Le strade, ancora ghiaiose e polverose erano già tracciate, ma prive di un nome. I pochi spazi già edificati, ricavati dalla lottizzazione dei margini settentrionali del parco dei principi H. portavano ancora la numerazione della stretta strada che saliva dalla città a Monte Donato. Casa mia, allora, era identificata come Siepelunga 30/15. Sul vialetto di tigli, tuttora rigogliosi, che la lambisce ad oriente veniva a cantare di notte un usignuolo ed il profumo del fieno sfalciato nel residuo, vasto parco principesco alle spalle di casa, competeva vittorioso con quello del caprifoglio arrampicato alla siepe di fronte.
La sera, mi piaceva fumare la pipa sul balcone, in ascolto dei profumi e dei suoni di una campagna in via di estinzione, guardando le volute di fumo salire al chiarore della città sottostante, in agguato.

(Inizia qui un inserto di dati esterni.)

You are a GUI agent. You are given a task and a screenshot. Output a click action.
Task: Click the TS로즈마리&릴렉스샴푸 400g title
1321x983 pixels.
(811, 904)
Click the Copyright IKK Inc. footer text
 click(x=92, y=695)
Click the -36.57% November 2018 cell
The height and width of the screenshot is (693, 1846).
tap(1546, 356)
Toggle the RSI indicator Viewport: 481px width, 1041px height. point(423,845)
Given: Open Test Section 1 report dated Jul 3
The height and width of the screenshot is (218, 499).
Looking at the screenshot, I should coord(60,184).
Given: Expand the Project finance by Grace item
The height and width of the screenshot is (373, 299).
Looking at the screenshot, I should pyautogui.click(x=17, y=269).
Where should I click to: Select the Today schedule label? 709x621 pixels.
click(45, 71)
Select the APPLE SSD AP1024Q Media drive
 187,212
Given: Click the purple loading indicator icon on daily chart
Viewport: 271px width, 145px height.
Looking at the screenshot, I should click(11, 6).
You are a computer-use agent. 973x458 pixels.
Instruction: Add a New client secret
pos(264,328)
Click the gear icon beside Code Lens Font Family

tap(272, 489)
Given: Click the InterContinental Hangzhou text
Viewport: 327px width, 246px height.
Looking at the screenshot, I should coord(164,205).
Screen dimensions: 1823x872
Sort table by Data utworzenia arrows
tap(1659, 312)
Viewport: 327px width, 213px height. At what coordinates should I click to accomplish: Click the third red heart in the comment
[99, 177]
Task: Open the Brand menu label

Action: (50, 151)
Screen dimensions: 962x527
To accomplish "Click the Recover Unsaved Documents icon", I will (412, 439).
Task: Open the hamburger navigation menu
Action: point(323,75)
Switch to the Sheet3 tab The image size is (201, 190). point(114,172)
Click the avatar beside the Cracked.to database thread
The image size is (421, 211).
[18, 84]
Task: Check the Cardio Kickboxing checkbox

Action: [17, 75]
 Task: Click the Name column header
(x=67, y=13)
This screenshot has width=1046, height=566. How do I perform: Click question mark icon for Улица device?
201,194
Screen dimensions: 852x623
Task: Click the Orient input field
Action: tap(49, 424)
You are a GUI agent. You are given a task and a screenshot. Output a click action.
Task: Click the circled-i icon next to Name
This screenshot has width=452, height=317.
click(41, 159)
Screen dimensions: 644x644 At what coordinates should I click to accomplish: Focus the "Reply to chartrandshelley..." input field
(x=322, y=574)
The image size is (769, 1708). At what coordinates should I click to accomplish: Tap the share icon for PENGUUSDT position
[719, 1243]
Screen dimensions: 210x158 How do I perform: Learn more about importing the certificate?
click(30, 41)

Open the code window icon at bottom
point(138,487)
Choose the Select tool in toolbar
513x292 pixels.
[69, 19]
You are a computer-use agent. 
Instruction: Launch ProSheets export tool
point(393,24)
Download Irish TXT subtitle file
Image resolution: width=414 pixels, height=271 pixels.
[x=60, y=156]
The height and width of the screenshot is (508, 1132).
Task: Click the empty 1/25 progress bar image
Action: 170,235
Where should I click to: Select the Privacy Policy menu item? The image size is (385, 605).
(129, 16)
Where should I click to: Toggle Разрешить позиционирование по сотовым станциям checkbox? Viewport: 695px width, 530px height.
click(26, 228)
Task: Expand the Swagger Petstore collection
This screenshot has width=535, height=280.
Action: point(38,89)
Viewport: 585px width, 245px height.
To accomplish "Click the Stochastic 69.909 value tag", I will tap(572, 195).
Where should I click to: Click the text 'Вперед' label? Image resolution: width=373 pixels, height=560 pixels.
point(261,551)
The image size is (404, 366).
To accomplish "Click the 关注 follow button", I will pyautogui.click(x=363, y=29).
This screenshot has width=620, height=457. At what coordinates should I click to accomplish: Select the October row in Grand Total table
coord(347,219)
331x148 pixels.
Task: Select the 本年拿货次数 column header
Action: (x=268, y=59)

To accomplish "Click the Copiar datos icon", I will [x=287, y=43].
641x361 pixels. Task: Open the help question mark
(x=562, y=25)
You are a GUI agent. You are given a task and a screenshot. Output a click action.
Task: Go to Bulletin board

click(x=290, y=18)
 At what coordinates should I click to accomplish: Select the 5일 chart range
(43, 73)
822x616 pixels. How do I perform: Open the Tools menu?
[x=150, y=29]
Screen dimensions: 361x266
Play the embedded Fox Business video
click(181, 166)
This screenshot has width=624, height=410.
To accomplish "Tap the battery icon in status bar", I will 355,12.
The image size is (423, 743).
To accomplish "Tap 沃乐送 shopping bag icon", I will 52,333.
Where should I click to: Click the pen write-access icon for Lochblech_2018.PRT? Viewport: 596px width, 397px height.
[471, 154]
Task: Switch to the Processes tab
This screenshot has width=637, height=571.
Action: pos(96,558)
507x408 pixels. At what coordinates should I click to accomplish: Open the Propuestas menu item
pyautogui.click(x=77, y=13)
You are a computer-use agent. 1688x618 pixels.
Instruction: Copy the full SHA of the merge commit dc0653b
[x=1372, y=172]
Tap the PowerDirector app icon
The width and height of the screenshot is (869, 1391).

Ora Reno II è morto e non è stato sostituito da nessuno dei suoi cuccioli e la stessa gabbia in cui viveva, all’interno dei giardini regina Margherita, suscitando lo stupore e la paura di noi bambini bolognesi, è stata demolita e quasi se n’è persa la memoria. Solo l’odore acre e persistente gli sopravvisse ancora per lungo tempo: uno spiacevole, incancellabile alone della sua maestosa, patetica, persona; un’onta risparmiata ai leoni di pietra del duomo di Modena: eternamente malinconici.